言ってくれて清々した気持ちがあると同時に、反発したい気持ちも存在していたからだ。


「……わかりました、教皇庁本部に向かいましょう」


「やはり、それが一番ですわね。さすがですわリクト様、賢明な判断です」


 リクトの答えに麗華は安堵するとともに、少しだけリクトを見直したようだった。


 どうして、こんなことを言ってしまったんだろう……


 教皇庁本部に向かうと決めたリクトだったが、それは本心からの言葉ではなかった。


 幸太郎の言葉を思い出した途端に、自分でも無意識のうちに出した言葉だからだ。


 本当はすぐにでも撤回したかったが、リクトにはそれができるほどの勇気はなかった。


 どうしよう……本当はここから出たくないのに……


「それでは、決まりましたわ! これから私たちは教皇庁本部に向かいますわよ!」


 自分の判断に深く後悔しているリクトだったが、そんな彼の気持ちなど露も知らない麗華は、高々とそう宣言した。リクトの逃げ場はなくなってしまう。


「さっそく、七瀬君を起こして――」


 洗い物を終えたセラは、麗華の宣言を聞いて眠っている幸太郎を起こそうとするが、そんな彼女の行動を突然鳴り響いたインターフォンが止めた。


 突然の来客にセラは警戒心を抱き、麗華に目配せをする。


 何も言わずに麗華は頷き、眠っている幸太郎の額にデコピンをして無理矢理起こした。


「……どう――モガッ!」


 文句を言おうとした幸太郎の口を麗華は手で塞ぐ。口を塞がれて反抗しようとしたが、麗華の真剣な顔を見て、すぐに異変を察した幸太郎は静かに頷く。

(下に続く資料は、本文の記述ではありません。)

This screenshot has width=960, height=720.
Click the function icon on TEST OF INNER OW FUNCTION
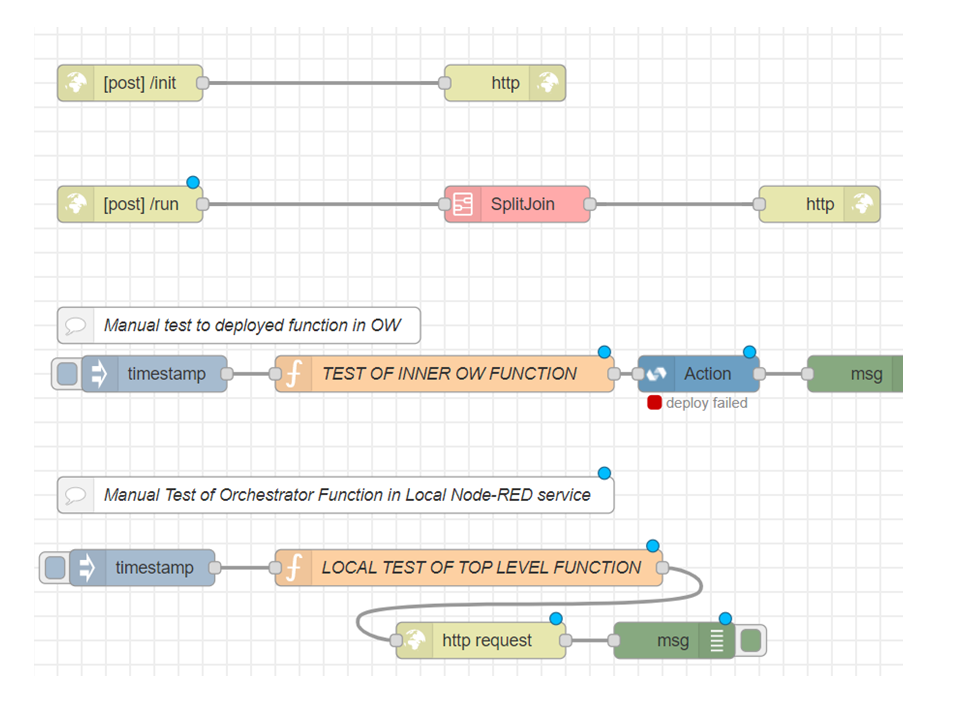(x=294, y=373)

 頷いた幸太郎を見て、麗華は口を塞いでいた手を離した。


 一気に緊張が高まった三人に、リクトに恐怖心が芽生えはじめる。


 静寂に包まれる室内――セラは居留守を使っていたが、再び鳴り響くインターフォン。そして、いるのはわかっていると言うように、何度何度もインターフォンが鳴り響いた。


 麗華はセラに目配せすると、セラは静かに頷き玄関に向かう。


 麗華はリクトを庇うようにして立ち、幸太郎はズボンに挟んでいた自身の唯一の武器である白銀色に光るショックガンを取り出した。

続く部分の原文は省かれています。